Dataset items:
-- BEGIN --

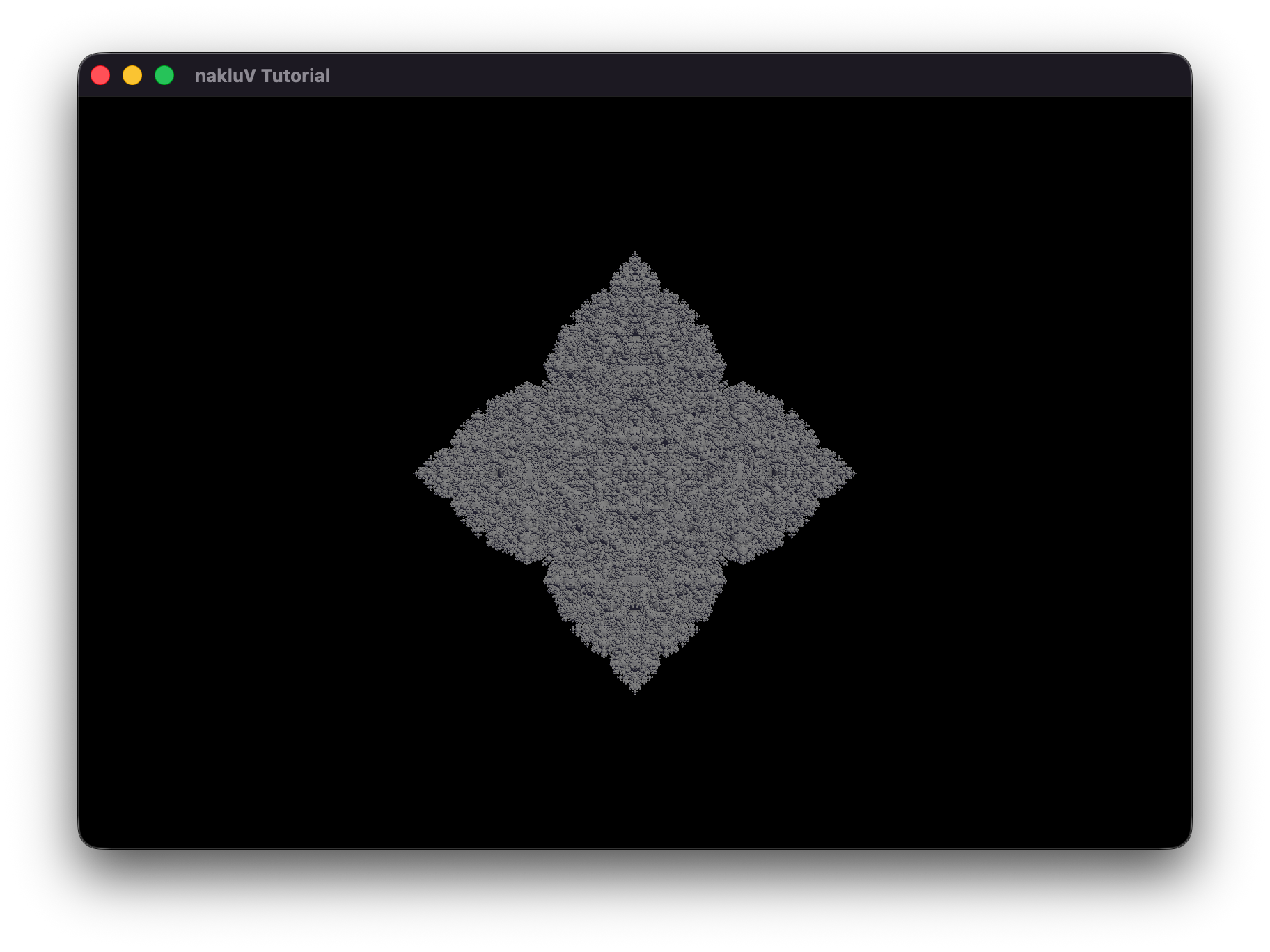Click the bottommost tip of the fractal
This screenshot has height=952, width=1270.
635,690
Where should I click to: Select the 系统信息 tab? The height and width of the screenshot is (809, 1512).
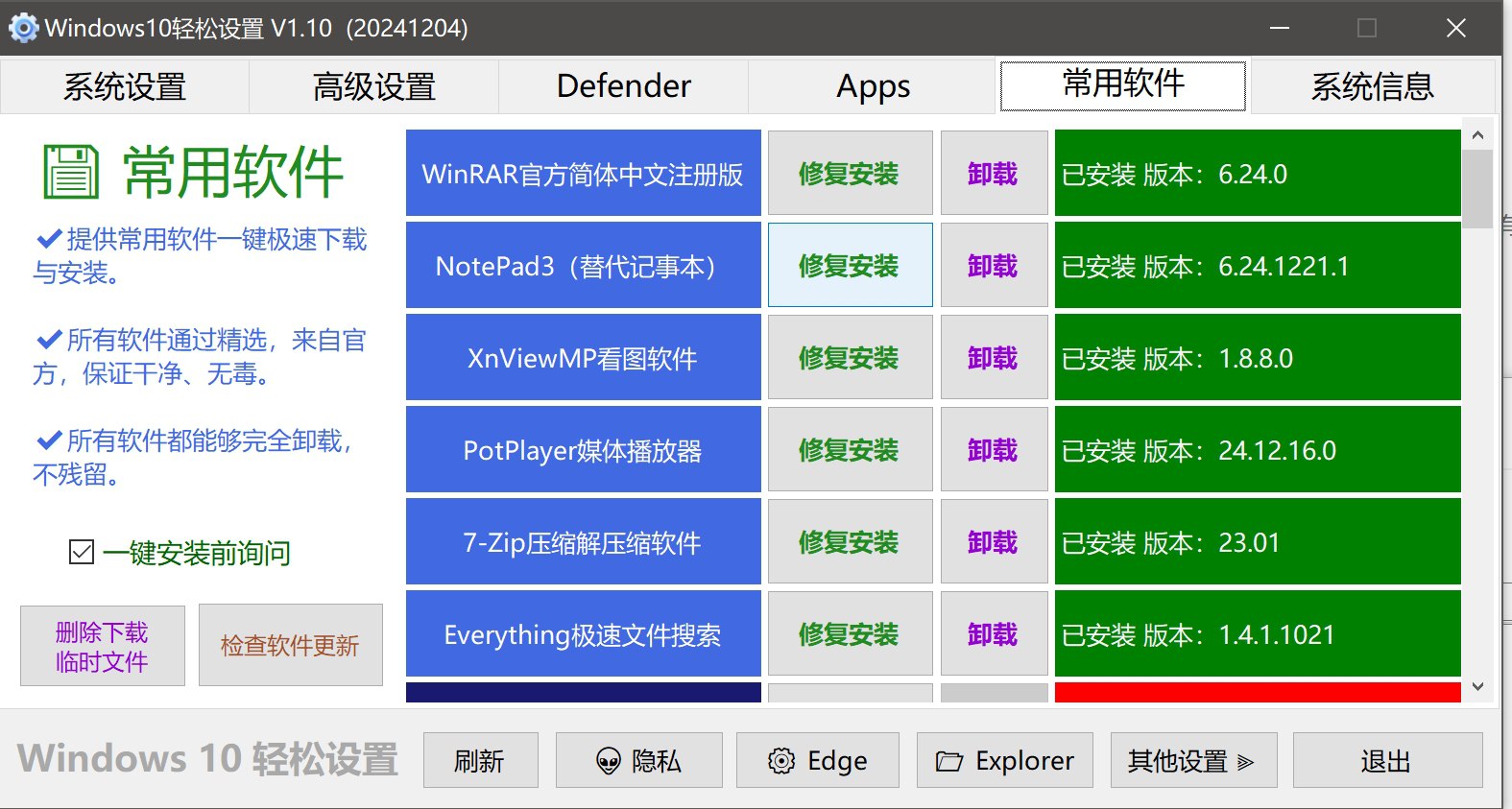(1372, 86)
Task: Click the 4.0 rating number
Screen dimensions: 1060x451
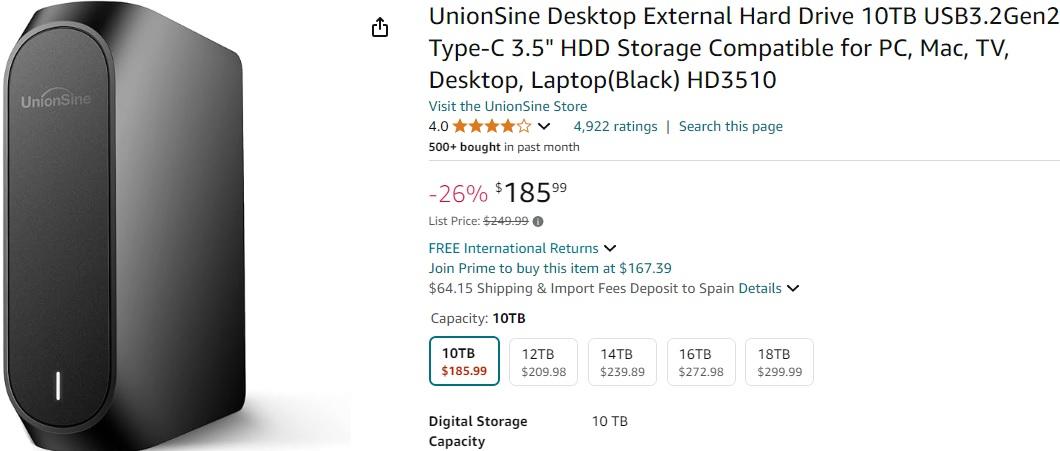Action: (438, 126)
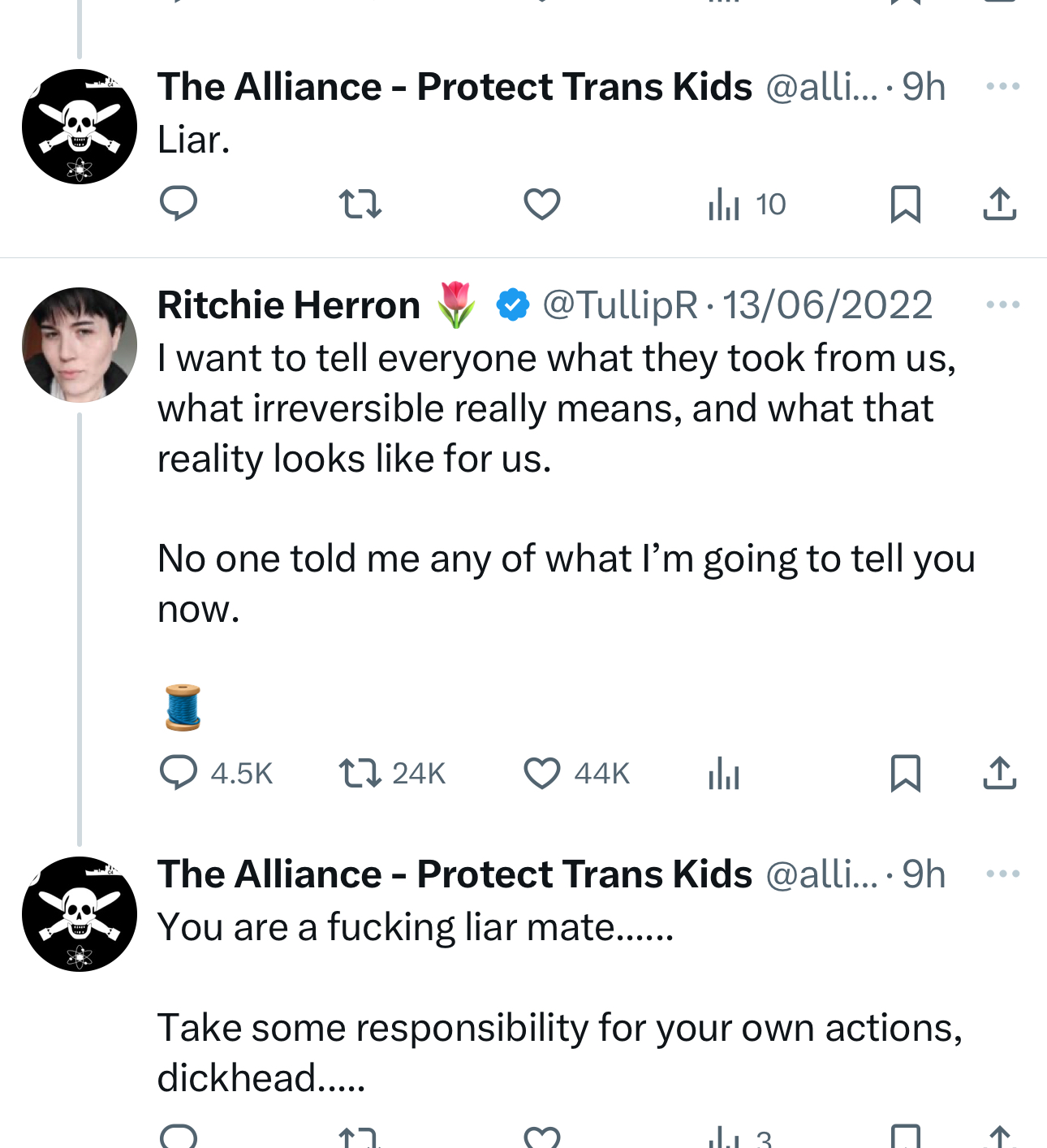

-- END --

▸ **What is asked**
Copy out, word for word, the lines of the entries from the one containing "Where should I" through the end of the entries. Leave the pictures out of your answer.

▸ **Output below**
Where should I click to: Select the 系统信息 tab? The height and width of the screenshot is (809, 1512).
(1372, 86)
Task: Click the 4.0 rating number
Screen dimensions: 1060x451
Action: (438, 126)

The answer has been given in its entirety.